Housing Production and the Structural Transformation of China’s Real Estate Development Industry
Wed, 09 Jul
|533/534, 5/F, Knowles Building, The University of Hong Kong
Speaker: Prof. Lan Deng Registration: https://hkuems1.hku.hk/hkuems/ec_hdetail.aspx?guest=Y&ueid=101869


Time & Location
09 Jul 2025, 2:00 pm – 3:00 pm HKT
533/534, 5/F, Knowles Building, The University of Hong Kong
About the event
Abstract: This study examines the relationship between housing production and the structural transformations that have taken place in China’s real estate development industry. It first identifies how the real estate development industry has changed since the early 2000s and what factors were driving those changes. It shows that the industry was becoming increasingly concentrated prior to the COVID-19 pandemic, with large firms accounting for a growing share of the country’s housing production. Yet an empirical analysis of 35 major Chinese cities shows that local housing production remained largely decentralized, a result of China’s rapidly rising land cost that discouraged local industry concentration. The study then discusses what these findings mean for the Chinese housing markets, with particular attention to how the pandemic has exposed the risks associated with China’s real estate industry organization.
About the Speaker:
Lan Deng is a professor of urban and regional planning at the University of Michigan.
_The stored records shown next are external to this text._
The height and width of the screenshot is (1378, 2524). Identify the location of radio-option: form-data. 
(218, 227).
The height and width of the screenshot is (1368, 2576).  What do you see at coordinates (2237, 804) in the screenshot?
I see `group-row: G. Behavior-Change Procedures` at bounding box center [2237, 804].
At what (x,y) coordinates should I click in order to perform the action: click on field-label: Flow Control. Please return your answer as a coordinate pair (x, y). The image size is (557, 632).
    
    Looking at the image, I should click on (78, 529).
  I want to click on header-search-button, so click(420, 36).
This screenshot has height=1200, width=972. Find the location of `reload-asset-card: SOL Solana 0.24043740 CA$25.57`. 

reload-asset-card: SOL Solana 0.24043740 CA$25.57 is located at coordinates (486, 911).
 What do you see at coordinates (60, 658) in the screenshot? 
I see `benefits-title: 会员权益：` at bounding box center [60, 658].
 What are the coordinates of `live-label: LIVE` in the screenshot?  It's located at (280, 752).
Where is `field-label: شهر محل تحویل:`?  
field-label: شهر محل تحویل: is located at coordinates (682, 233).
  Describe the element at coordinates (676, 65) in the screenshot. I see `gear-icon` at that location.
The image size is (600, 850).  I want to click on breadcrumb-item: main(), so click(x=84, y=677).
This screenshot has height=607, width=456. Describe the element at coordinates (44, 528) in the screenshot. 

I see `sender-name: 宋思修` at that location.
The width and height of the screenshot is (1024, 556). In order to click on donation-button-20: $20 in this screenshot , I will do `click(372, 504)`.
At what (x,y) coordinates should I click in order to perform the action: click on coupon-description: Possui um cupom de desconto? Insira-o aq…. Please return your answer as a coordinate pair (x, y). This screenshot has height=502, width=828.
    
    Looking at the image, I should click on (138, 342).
She has been studying housing and real estate development in both China and the U.S. Her research examines the different types of interventions the two countries have developed to provide decent housing and quality neighborhoods for their residents. Professor Deng recently served as the Associate Director for the Lieberthal-Rogel Center for Chinese Studies and is currently an editor for the international journal of Housing Studies. She also co-founded the Collective for Equitable Housing initiative at the University of Michigan. Professor Deng holds a Ph.D. in city and regional planning from the University of California, Berkeley, and an M.S. and B.S. from Peking University, China.